Le 18 juin 1953, l’Égypte abolit officiellement la monarchie et proclame la République, près d’un an après la révolution des Officiers libres qui avait renversé le roi Farouk. Le général Mohamed Naguib devient le premier président du pays, ouvrant une nouvelle phase de l’histoire politique égyptienne dominée par les militaires nationalistes.
Cette transformation institutionnelle marque un tournant majeur dans le monde arabe et en Afrique, l’Égypte devenant l’un des principaux foyers du panafricanisme et du mouvement des non-alignés sous la direction ultérieure de Gamal Abdel Nasser.
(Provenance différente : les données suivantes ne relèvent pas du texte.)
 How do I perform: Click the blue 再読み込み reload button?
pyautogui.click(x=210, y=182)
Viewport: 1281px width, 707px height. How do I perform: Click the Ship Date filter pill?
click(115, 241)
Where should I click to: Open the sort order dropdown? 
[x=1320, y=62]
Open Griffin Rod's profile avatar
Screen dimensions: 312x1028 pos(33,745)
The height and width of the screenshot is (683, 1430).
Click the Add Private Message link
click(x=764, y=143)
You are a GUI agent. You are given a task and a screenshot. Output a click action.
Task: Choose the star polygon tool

Le 18 juin 1942 voit également la naissance de Thabo Mbeki à Mbewuleni, dans le Transkei sud-africain. Fils du militant anti-apartheid Govan Mbeki, il rejoint très jeune le Congrès national africain (ANC) avant de passer plusieurs décennies en exil. Il devient vice-président de l’Afrique du Sud en 1994 puis président de 1999 à 2008, jouant un rôle central dans la consolidation de la démocratie sud-africaine après l’apartheid.
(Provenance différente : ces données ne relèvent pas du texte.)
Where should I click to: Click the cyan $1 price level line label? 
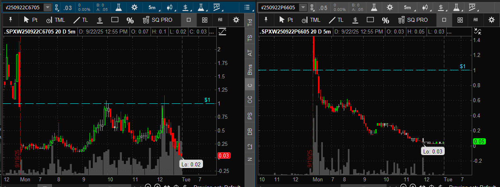coord(207,100)
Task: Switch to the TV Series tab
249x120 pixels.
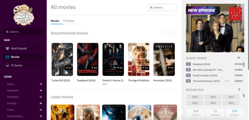Action: click(69, 21)
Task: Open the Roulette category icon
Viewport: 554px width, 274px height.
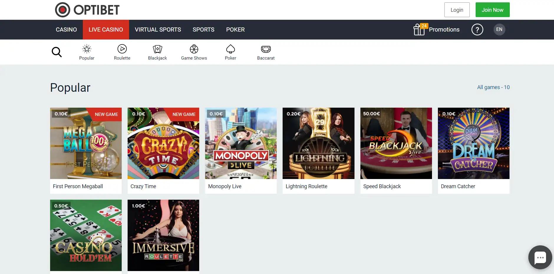Action: (x=122, y=49)
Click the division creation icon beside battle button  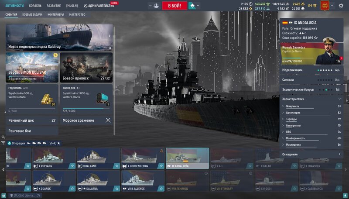tap(156, 6)
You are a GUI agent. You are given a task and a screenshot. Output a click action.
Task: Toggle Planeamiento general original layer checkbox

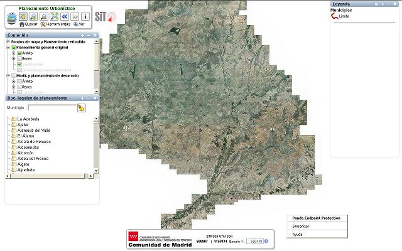point(14,48)
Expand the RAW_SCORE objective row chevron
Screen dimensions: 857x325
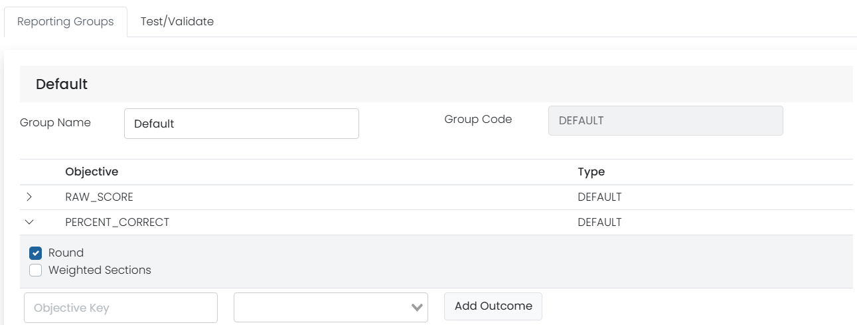tap(29, 197)
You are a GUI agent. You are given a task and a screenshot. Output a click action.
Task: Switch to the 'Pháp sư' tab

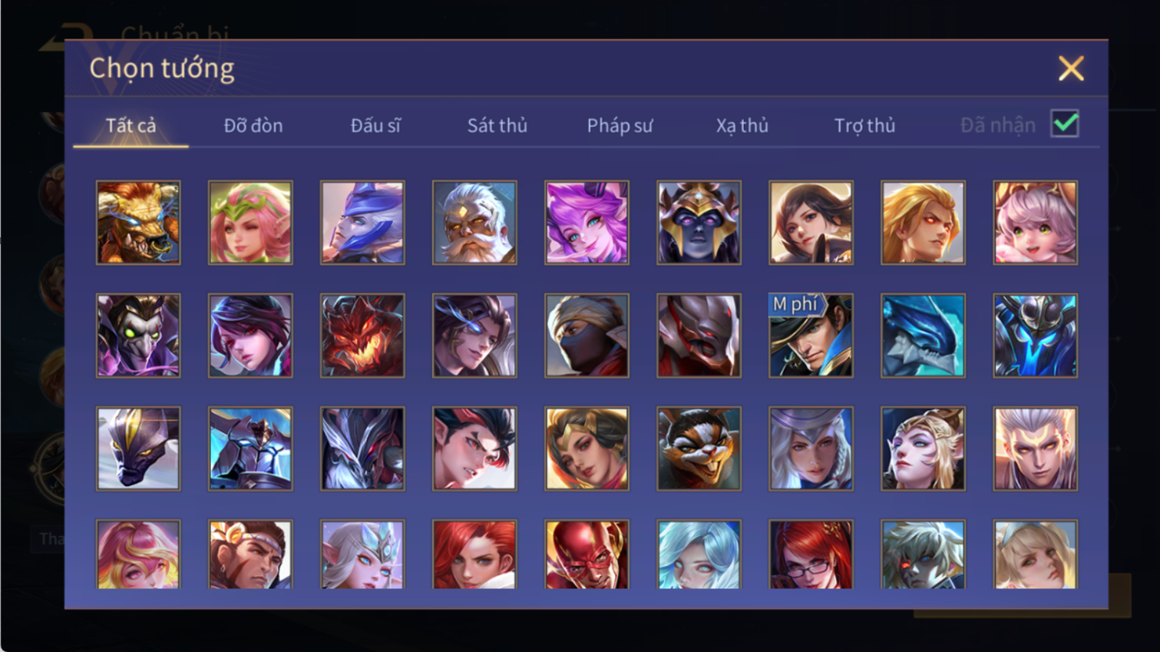coord(620,125)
Le 18 juin 2023, les Maliens sont appelés aux urnes pour se prononcer sur un projet de nouvelle Constitution porté par les autorités de transition dirigées par Assimi Goïta. Les résultats définitifs publiés quelques semaines plus tard attribuent 96,91 % des suffrages au « oui », avec un taux de participation de 38,23 %, ouvrant la voie à l’entrée en vigueur du nouveau texte fondamental.
Le 18 juin 1976 correspond par ailleurs au troisième jour du soulèvement de Soweto en Afrique du Sud, alors que les manifestations et les affrontements se poursuivent après la répression sanglante du mouvement étudiant déclenché le 16 juin contre les politiques éducatives du régime d’apartheid.